1

I'm attempting to locate a switchpoint and getting some extremely high values for my posteriors. Specifically lambda_1 and tau don't seem to make much sense. The dataset looks like this:

Graphed Data

I've been using a method similar to the cellphone data example found here: https://nbviewer.jupyter.org/github/CamDavidsonPilon/Probabilistic-Programming-and-Bayesian-Methods-for-Hackers/blob/master/Chapter1_Introduction/Ch1_Introduction_PyMC2.ipynb

My model looks like this:

with pm.Model() as model:
    alpha = 1.0/np.array(pos_df['positiveIncrease']).mean() 
                                
    lambda_1 = pm.Exponential("lambda_1", alpha)
    lambda_2 = pm.Exponential("lambda_2", alpha)
    
    tau = pm.DiscreteUniform("tau", lower=0, upper=n_date)
    
    idx = np.arange(n_date)
    lambda_ = pm.math.switch(tau > idx, lambda_1, lambda_2)
    observation = pm.Poisson("obs", lambda_, observed = pos_df['positiveIncrease'])
    
    step = pm.Metropolis()
    trace = pm.sample(10000, tune=5000, step=step)

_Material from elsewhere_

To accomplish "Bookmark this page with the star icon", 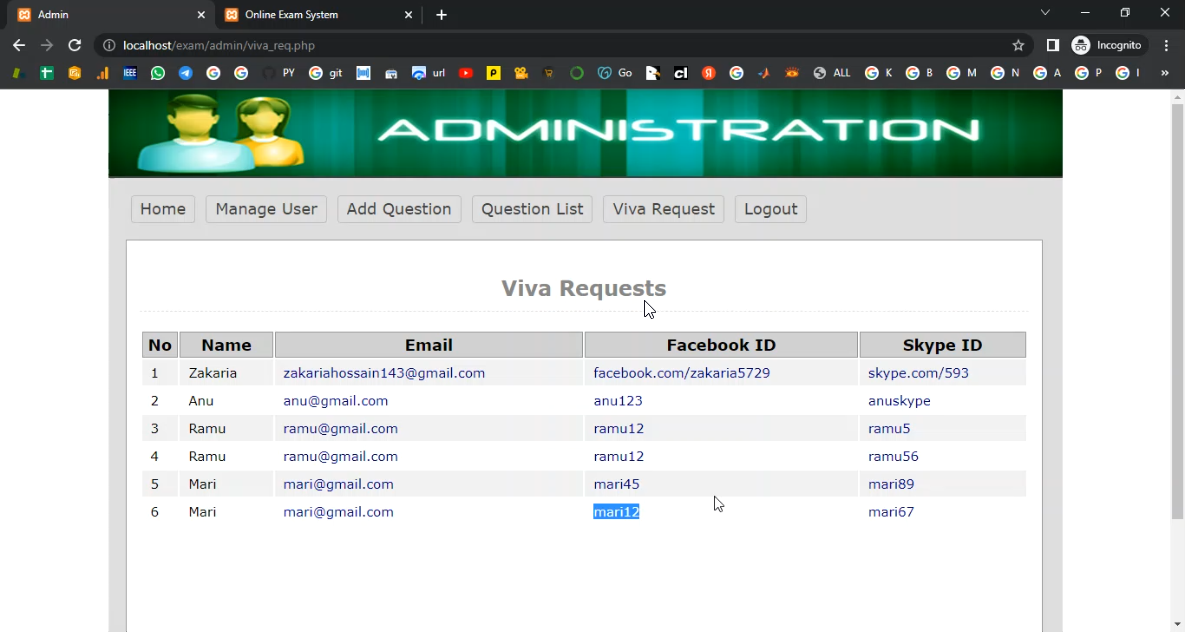I will (x=1018, y=45).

when I run model.check_test_point() I get the following:

lambda_1_log__       -1.06
lambda_2_log__       -1.06
tau                  -5.03
obs              -26857.07
Name: Log-probability of test_point, dtype: float64

My lambda_2_samples are [61.56487732, 61.56487732, 60.23909822, ..., 61.21167046, 61.39722331, 61.39722331]

Where as my lambda_1_samples are [715.19559043, 715.19559043, 716.98035641, ..., 717.35203171, 717.35203171, 717.35203171]

Also my tau_samples are: ([125, 125, 125, ..., 125, 125, 125], dtype=int64)

My expectation is that the two distributions would fall somewhere within the dataset much like the following example:

Expected results

However, my results look like this mess:

Actual results

I've been blindly tweaking variables like sample size, tuning amount, and testvals but they don't seem to improve the results in any meaningful way. I would appreciate advise on how to fix the problem as well as information to help me better understand why it occurred in the first place.

blintster
  • 133
  • 1
  • 7
  • Try testing your code with synthetic data first. Draw from distribution A 100x, then distribution B 100x, then combine. Looking at your sample data, it's not clear it fits the model at all. I think that's what your results are telling you. – Pete Sep 03 '20 at 20:02

0 Answers0